*** Input records ***

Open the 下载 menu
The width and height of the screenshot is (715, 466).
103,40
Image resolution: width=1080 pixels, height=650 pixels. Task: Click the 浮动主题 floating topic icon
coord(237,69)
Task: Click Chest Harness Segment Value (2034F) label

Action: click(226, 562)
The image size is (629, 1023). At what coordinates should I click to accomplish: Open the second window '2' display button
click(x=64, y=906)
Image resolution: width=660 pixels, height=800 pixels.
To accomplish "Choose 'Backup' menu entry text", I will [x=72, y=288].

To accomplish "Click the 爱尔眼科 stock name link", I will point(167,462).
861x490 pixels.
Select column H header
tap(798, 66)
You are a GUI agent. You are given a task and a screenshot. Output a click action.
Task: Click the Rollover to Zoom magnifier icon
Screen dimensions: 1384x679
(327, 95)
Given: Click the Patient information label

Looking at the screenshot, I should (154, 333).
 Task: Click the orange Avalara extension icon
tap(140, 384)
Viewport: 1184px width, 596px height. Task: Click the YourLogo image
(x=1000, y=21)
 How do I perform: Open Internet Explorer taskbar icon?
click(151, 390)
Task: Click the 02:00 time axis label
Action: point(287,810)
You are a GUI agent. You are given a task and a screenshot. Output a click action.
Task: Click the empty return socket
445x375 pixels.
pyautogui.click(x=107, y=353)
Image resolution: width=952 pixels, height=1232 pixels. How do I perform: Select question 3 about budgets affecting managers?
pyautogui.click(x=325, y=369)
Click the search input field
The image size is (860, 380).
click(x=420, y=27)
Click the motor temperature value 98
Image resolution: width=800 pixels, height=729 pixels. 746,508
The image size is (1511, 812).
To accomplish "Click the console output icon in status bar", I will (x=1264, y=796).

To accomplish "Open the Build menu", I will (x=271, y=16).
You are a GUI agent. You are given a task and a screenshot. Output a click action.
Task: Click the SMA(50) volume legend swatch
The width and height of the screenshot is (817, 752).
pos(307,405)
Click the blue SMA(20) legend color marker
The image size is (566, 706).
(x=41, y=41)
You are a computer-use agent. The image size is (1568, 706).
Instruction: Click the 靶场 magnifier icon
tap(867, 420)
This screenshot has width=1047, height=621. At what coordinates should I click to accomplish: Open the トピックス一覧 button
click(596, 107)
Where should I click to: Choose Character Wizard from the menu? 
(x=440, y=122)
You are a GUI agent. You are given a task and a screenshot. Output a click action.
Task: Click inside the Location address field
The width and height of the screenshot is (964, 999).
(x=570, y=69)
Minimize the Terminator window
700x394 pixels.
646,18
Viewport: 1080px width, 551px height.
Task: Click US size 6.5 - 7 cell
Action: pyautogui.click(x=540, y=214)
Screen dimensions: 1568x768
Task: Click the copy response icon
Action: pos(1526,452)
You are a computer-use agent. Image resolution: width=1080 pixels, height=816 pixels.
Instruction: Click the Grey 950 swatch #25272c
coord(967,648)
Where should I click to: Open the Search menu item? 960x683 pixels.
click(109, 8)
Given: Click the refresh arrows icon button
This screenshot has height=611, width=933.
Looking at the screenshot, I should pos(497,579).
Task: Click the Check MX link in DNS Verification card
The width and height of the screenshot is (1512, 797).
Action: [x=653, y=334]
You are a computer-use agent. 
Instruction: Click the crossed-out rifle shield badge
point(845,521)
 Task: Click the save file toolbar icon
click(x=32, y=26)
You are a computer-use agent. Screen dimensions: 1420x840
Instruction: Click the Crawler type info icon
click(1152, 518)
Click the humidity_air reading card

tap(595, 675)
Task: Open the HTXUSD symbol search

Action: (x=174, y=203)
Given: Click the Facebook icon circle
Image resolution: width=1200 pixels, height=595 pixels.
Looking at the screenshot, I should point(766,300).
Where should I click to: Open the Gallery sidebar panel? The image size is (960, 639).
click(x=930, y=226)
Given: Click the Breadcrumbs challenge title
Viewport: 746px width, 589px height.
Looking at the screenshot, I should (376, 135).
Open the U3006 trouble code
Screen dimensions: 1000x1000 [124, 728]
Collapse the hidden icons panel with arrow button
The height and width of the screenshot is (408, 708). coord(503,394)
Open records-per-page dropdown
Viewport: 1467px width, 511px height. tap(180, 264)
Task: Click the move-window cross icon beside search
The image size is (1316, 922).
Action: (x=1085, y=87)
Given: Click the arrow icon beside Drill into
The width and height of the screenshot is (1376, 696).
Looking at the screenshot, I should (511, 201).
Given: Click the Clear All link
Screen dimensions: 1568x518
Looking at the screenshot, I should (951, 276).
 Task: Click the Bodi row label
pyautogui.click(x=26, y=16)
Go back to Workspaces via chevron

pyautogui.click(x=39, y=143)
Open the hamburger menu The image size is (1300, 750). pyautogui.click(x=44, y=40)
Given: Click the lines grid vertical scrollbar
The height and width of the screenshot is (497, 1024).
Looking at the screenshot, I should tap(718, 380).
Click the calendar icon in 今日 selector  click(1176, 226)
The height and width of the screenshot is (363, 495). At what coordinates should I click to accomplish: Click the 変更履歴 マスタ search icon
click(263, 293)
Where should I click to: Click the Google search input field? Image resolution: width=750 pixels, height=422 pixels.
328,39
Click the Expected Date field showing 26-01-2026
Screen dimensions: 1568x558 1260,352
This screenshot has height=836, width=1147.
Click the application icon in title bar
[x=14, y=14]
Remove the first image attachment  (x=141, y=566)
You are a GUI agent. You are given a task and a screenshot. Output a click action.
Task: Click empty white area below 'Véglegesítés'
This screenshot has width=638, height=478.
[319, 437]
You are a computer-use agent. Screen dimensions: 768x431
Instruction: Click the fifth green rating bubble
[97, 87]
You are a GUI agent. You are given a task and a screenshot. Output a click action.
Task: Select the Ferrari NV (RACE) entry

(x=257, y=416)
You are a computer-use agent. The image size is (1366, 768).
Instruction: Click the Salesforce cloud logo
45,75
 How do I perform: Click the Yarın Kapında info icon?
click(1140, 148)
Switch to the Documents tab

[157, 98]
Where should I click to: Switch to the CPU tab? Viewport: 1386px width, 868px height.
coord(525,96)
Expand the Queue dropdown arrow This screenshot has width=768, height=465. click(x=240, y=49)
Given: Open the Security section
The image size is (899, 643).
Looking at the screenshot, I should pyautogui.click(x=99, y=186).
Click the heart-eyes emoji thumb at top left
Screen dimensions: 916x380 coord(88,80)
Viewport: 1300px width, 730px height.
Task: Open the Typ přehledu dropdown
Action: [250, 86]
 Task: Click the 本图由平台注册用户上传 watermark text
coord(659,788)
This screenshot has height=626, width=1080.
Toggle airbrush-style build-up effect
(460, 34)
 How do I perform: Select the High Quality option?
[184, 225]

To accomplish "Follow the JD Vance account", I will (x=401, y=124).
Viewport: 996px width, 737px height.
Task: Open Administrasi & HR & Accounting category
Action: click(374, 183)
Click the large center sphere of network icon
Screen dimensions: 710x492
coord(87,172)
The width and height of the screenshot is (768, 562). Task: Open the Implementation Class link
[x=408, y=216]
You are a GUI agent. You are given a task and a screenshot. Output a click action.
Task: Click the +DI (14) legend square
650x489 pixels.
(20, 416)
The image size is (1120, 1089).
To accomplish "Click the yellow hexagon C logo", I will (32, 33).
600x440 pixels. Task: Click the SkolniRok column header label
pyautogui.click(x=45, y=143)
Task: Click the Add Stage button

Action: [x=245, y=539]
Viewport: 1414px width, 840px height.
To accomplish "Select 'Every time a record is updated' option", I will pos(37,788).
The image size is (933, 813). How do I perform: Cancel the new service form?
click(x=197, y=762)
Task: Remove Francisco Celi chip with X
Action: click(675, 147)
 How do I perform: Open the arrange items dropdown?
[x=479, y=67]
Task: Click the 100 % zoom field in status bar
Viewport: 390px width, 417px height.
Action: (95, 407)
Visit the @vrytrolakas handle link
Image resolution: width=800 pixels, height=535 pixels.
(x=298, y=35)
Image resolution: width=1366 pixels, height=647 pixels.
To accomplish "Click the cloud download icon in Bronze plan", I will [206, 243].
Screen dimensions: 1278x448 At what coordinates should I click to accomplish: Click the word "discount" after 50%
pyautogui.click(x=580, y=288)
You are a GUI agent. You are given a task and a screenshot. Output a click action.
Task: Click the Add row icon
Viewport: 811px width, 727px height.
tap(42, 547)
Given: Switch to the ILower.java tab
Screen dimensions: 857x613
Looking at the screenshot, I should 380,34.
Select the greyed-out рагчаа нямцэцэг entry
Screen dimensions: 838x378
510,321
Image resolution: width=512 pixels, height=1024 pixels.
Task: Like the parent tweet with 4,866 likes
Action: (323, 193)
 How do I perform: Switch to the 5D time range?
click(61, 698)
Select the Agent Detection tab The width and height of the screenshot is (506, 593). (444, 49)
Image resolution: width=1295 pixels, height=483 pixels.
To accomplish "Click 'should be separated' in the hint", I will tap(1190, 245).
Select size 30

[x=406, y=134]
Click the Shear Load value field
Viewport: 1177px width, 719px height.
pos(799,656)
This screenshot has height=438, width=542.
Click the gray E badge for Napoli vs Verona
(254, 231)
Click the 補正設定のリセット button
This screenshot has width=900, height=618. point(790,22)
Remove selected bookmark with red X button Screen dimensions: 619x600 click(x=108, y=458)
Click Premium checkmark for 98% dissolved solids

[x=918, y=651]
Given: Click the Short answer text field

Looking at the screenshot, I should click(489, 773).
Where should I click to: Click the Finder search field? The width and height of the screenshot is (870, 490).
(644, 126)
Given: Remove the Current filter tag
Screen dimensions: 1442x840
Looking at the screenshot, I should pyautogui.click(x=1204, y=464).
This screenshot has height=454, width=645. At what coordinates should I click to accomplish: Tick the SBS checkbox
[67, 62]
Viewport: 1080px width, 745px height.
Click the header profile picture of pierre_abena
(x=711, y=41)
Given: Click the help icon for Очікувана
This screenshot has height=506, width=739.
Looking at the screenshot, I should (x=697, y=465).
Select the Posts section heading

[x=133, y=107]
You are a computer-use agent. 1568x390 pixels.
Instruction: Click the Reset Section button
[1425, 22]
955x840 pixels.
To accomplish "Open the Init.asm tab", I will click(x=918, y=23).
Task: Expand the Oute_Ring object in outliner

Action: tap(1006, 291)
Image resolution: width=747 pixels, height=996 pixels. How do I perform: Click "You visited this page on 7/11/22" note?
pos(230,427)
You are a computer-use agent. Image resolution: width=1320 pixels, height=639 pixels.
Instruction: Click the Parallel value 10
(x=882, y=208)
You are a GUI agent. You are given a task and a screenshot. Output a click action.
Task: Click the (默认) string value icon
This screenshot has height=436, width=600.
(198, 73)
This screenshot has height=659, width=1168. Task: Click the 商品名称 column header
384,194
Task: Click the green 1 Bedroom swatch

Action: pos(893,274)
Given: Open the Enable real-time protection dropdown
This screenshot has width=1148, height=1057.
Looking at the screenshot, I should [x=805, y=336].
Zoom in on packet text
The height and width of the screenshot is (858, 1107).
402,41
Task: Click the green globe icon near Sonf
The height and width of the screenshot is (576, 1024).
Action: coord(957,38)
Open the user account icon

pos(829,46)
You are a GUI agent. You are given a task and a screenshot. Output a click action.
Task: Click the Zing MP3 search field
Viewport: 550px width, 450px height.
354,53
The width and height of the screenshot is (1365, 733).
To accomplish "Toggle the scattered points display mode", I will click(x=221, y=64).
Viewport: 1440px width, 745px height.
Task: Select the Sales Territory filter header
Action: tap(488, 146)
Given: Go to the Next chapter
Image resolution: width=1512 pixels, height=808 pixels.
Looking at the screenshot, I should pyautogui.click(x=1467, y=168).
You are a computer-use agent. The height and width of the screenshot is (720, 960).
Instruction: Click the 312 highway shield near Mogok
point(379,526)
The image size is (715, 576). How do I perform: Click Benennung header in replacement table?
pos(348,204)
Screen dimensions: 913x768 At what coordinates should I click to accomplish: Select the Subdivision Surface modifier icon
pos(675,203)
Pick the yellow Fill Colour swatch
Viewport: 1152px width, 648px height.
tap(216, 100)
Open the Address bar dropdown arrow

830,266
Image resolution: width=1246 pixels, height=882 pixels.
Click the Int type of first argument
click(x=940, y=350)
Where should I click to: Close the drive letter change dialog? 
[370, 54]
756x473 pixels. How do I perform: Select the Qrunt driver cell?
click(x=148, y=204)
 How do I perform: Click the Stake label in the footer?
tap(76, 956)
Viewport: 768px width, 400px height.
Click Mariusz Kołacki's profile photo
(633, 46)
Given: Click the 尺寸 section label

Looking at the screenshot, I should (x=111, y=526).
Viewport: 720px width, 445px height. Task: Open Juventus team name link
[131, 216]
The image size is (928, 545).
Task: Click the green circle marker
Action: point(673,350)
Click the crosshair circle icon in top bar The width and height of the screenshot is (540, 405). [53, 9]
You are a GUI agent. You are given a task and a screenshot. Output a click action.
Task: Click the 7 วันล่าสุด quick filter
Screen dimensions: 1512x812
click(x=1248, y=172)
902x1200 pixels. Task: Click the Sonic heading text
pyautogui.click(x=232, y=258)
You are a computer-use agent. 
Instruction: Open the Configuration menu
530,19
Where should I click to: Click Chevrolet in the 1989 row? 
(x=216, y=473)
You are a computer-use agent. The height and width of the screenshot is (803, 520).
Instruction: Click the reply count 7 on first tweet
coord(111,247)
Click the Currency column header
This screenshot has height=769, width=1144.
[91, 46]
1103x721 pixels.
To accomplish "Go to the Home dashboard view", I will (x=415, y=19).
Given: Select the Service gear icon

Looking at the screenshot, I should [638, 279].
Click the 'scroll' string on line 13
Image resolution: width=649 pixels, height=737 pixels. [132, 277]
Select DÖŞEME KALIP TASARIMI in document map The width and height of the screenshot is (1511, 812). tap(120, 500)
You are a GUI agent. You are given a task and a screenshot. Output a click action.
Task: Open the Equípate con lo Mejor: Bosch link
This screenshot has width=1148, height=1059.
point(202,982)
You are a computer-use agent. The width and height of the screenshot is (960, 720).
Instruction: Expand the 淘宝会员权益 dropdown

*** End of Input records ***

→ **Work instructions**: Write out exactly the lines from the beginning of the material above through the line with "861x490 pixels.", including both and omitting all others.

→ **Solution to the problem**:
Open the 下载 menu
The width and height of the screenshot is (715, 466).
103,40
Image resolution: width=1080 pixels, height=650 pixels. Task: Click the 浮动主题 floating topic icon
coord(237,69)
Task: Click Chest Harness Segment Value (2034F) label

Action: click(226, 562)
The image size is (629, 1023). At what coordinates should I click to accomplish: Open the second window '2' display button
click(x=64, y=906)
Image resolution: width=660 pixels, height=800 pixels.
To accomplish "Choose 'Backup' menu entry text", I will [x=72, y=288].

To accomplish "Click the 爱尔眼科 stock name link", I will point(167,462).
861x490 pixels.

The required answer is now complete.